● **To be done**:
#1 In the passage on C++ extensibility, how is extensibility achieved in C++?
#2 Reproduce the part of the passage on C++ extensibility between "In a given domain" and "sum( a, b )?", inclusive.
#3 Carry on the passage on C++ extensibility from its last sentence.

● **Document passage**:
Extensibility in C++ is achieved by means of free functions, not by ways of adding new methods to existing objects.

[*] Everything is not an object.

In a given domain will contain a set of actual objects that can be modeled and operations that can be applied to them, in some cases those operations will be part of the object, but in some other cases they will not. In particular you will find utility classes in the languages that claim that everything is an object and those utility classes are nothing but a layer trying to hide the fact that those methods don't belong to any particular object.

Even some operations that are implemented as member functions are not really operations on the object. Consider addition for a Complex number class, how is sum (or +) more of an operation on the first argument than the second? Why a.sum(b); or b.sum(a), should it not be sum( a, b )?

● **Data lines**:
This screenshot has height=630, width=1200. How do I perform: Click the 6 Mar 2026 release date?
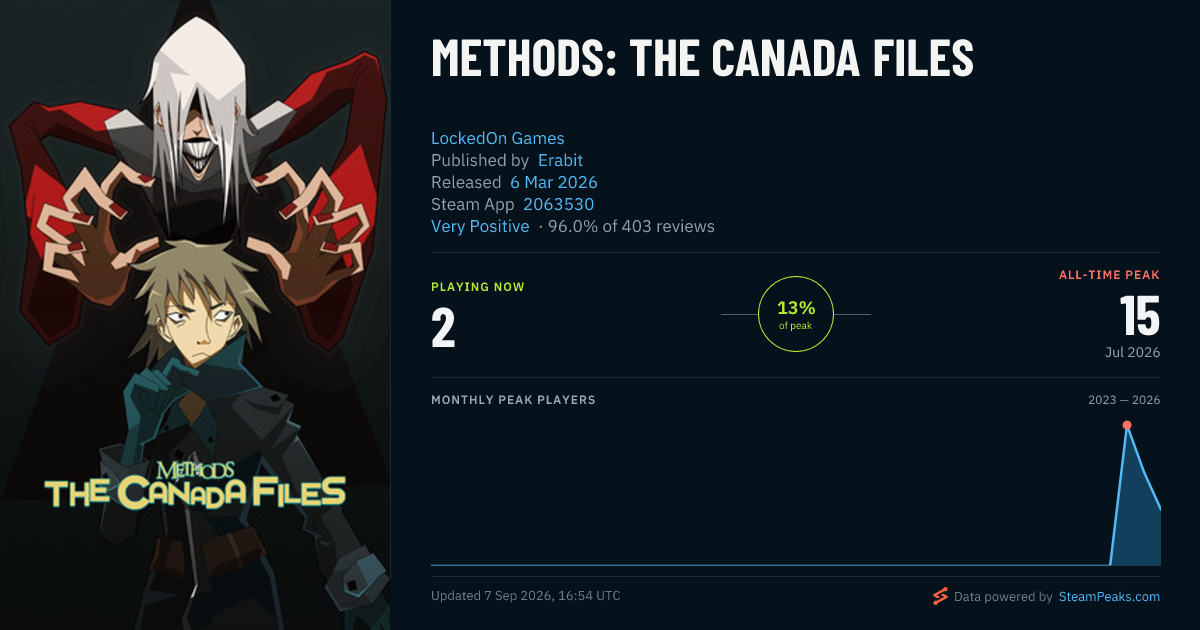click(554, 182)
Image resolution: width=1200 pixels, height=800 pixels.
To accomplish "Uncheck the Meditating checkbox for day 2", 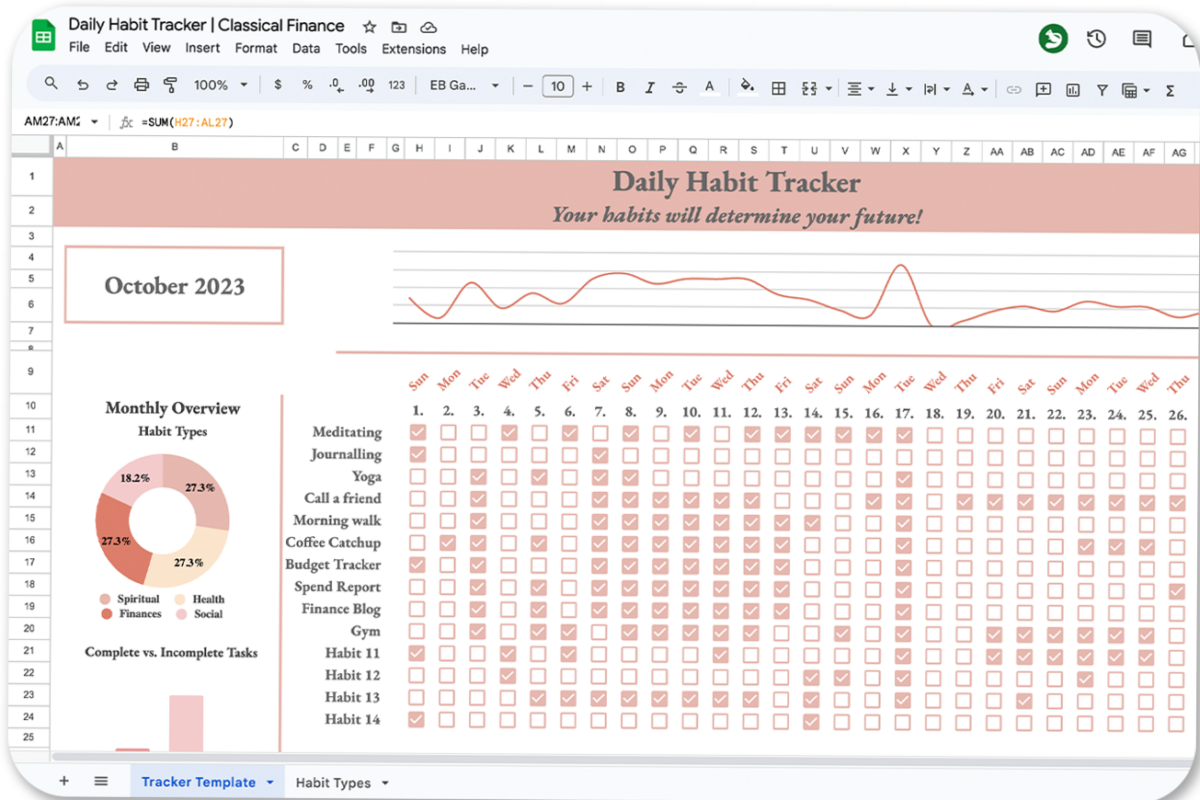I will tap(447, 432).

● **Outputs for the tasks**:
#1 By means of free functions, not by adding new methods to existing objects.

#2
In a given domain will contain a set of actual objects that can be modeled and operations that can be applied to them, in some cases those operations will be part of the object, but in some other cases they will not. In particular you will find utility classes in the languages that claim that everything is an object and those utility classes are nothing but a layer trying to hide the fact that those methods don't belong to any particular object.

Even some operations that are implemented as member functions are not really operations on the object. Consider addition for a Complex number class, how is sum (or +) more of an operation on the first argument than the second? Why a.sum(b); or b.sum(a), should it not be sum( a, b )?

#3
Forcing the operations to be member methods actually produces weird effects --but we are just used to them: a.equals(b); and b.equals(a); might have completely different results even if the implementation of equals is fully symmetric. (Consider what happens when either a or b is a null pointer)

Boost Range Library's approach use operator|().

r | filtered(p);

I can write trim for string as follows in the same way, too.

#include <string>

namespace string_extension {

struct trim_t {
    std::string operator()(const std::string& s) const
    {
        ...
        return s;
    }
};

const trim_t trim = {};

std::string operator|(const std::string& s, trim_t f)
{
    return f(s);
}

} // namespace string_extension

int main()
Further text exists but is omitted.